Aragon contre Hemingway
André Marty et les Brigades internationales
Aragon contre Hemingway
Texte de Françoise Blum
On trouve également dans le fonds Marty des documents relatifs à une « affaire » qui agita tant l’AVER que la VALB. Irving Fajans, secrétaire exécutif de la VALB, après avoir édité un reprint du Volunteer, l’organe de la brigade, avait entrepris de composer une anthologie sur l’Espagne. Parmi ses textes devait figurer un extrait d’Hemingway. Fajans se heurta alors à une véritable levée de boucliers.
D’une part Aragon, à qui il avait également demandé l’autorisation d’inclure dans le volume le poème « Santa Espina »(qui avait été publié dans le Crève-Cœur en avril 1941) refusa de « cohabiter » avec Hemingway. Les explications de Fajans n’y firent rien, même quand celui-ci fit remarquer qu’avaient été exclus du volume tous les textes écrits par des « anti-rouges » tels Malraux, Koestler ou Dos Passos, et qu’il s’agissait de présenter un front uni. Fajans fut mis en minorité au sein même de la VALB, du fait des pressions du parti communiste américain. Il en démissionna alors. Il se signala ensuite par une brillante carrière de documentariste. On lui doit notamment le film devenu célèbre Salt of the earth.
Que reprochaient donc Marty, Aragon, l’AVER et le parti communiste américain à Hemingway, qui avait, on le sait, pris parti pour la République espagnole et avait tiré de son séjour de reporter en Espagne un roman mondialement connu : For Whom the Bell Tolls ( Pour qui sonne le Glas), publié en 1940 ? On lui reprochait d’avoir dit du mal de Dolorès Ibarruri et d’André Marty. En fait, dans Pour qui sonne le glas, la Passionaria n’est pas vraiment malmenée et les quelques allusions à celle-ci qui y sont faites n’ont pu susciter une telle hargne contre Hemingway. En revanche, Marty, présenté sous le pseudonyme transparent de Massart, n’est pas épargné.
Citons quelques lignes d’une description effectivement peu tendre :
« Le vieil homme, grand et lourd, regarda Gomez en tendant le cou et le considéra avec attention, de ses yeux aqueux. Même ici, au front, à la lumière d’une ampoule électrique nue, et alors qu’il venait de faire une course en auto découverte dans le froid de la nuit, son visage gris avait un air de décrépitude. Son visage avait l’air d’être modelé dans ces débris qu’on trouve sous les pattes des très vieux lions.
…Qu’est-ce qu’il a ? demanda Gomez à l’un des gardes.

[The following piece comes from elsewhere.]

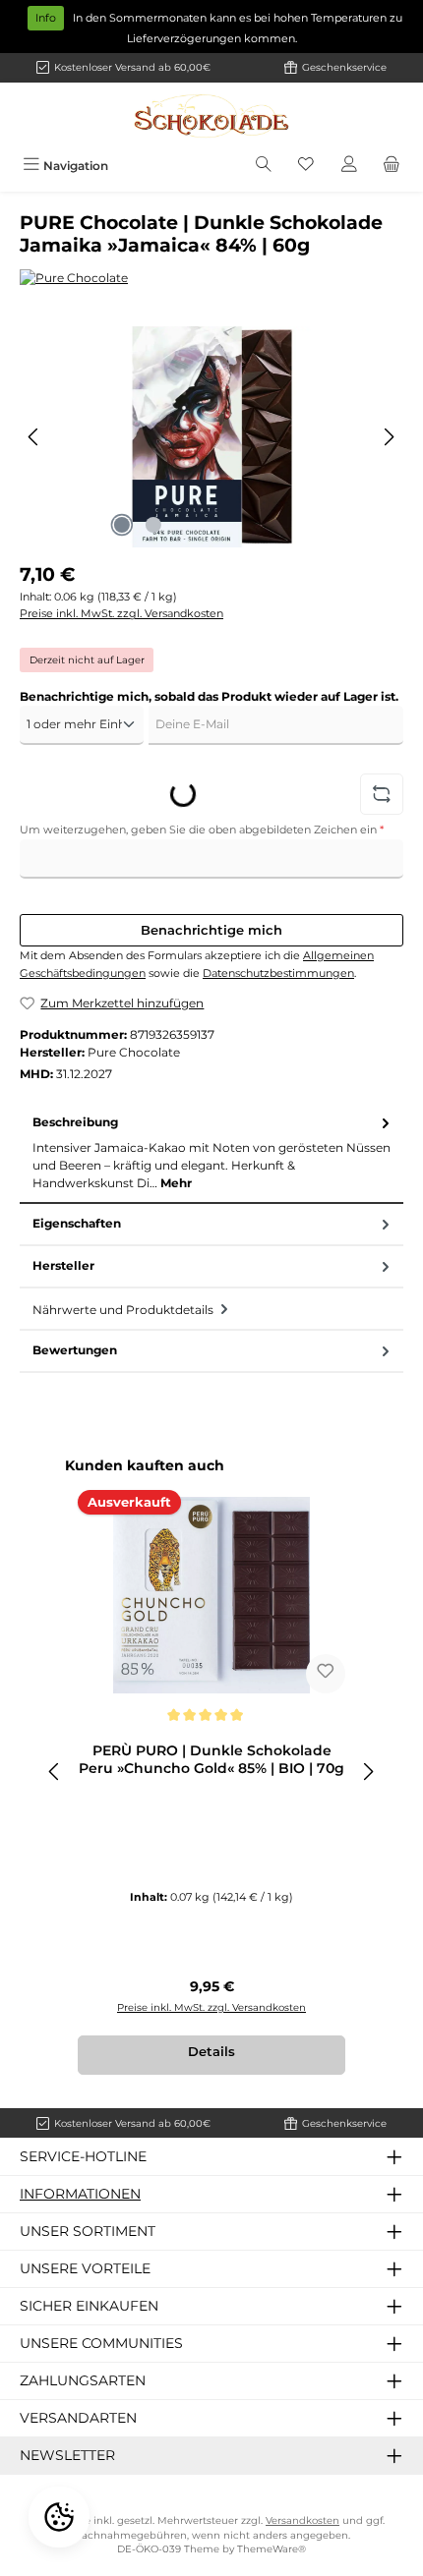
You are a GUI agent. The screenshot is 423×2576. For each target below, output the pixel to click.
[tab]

Esta loco, dit le garde, il est fou.
Non. C’est un personnage politique très important, dit Gomez. Il est commissaire des Brigades internationales.
A pesar de eso, esta loco, dit le caporal. Tout de même il est fou…. »
Fou, et gravement paranoïaque d’après le récit d’Hemingway.
Il y avait là de quoi ne pas pardonner à Hemingway !
The Hearth Of Spain fut finalement publié, avec Aragon et sans Hemingway : The Heart of Spain, Alvah Bessie ed., 1952.